Don’t expect it to see the light of day though. ‘There was a lot of laughing and gin and tonic involved,’ says Fisher. ‘It was really just for fun.’
I put my foot in it again by asking if working with Luhrmann has ‘raised the bar’ when it comes to choosing her future work. ‘I’d like to think I’ve endeavoured to keep the bar as high as I possibly could,’ she replies. ‘It’s about opportunity. I’ve taken time out to breed and you have to work your way back up. I’ve always tried to work with people who are better than me so I can learn and try to be the best actor I can be.’
She’s certainly done a large variety of work with high-profile performers – she’s written a comedy, Groupies, with Saturday Night Live star Amy Poehler, worked with Johnny Depp on Oscar-winning animated film Rango (‘He treats everyone so kindly and is incredibly funny and relaxed on set, even though he’s the biggest star there, he’s completely generous as a person’) and is about to work with her pal Jennifer Aniston on The Switch, an adaptation of an Elmore Leonard book.
While she’s had a busy year – she also appears in heist movie Now You See Me with Morgan Freeman – she says she chooses work to fit in around her family life, is ‘still in mum mode’ and has never been ‘pre-meditated’ about her career.
‘I’m surprised and gratified and utterly thrilled and appreciative of where I am now – I came from Home And Away,’ she laughs. ‘But what’s the point of having a career trajectory mapped out in your head? I’d rather enjoy the journey.’
Save The Children’s breastfeeding campaign – what is it about?
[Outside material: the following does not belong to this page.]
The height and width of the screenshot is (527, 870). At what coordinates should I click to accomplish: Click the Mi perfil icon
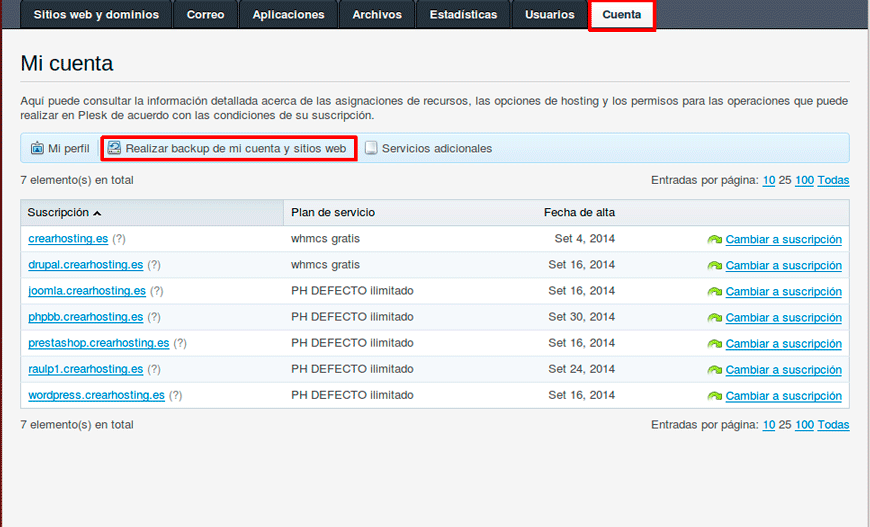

Save The Children’s latest campaign encourages women in the developing world to breastfeed. Researchers estimate 22 per cent of babies who die in their first month could have survived if they started breastfeeding in the first hour of life.
Donating 75p to the campaign can pay for equipment to clear a baby’s lungs of mucus, £14 pays for a course of antibiotics for a newborn with an infection and £63 can train a midwife.
Isla Fisher visited São Paulo in Brazil, which has halved its infant mortality rate since breastfeeding promotion began in 1981. Breast milk banks exist in every hospital where mothers who can breastfeed donate their milk to those who can’t.
‘I met a 20-year-old student who had a baby boy, was still studying at school, breastfed her own baby then pumped milk to donate to other mothers,’ says Fisher. ‘We don’t want to be inconvenienced by waiting in line for five minutes for a chai latte but here are women with new babies, who are dealing with cooking, cleaning, working, studying and still find time to donate milk to strangers. It’s a big deal and very humbling.’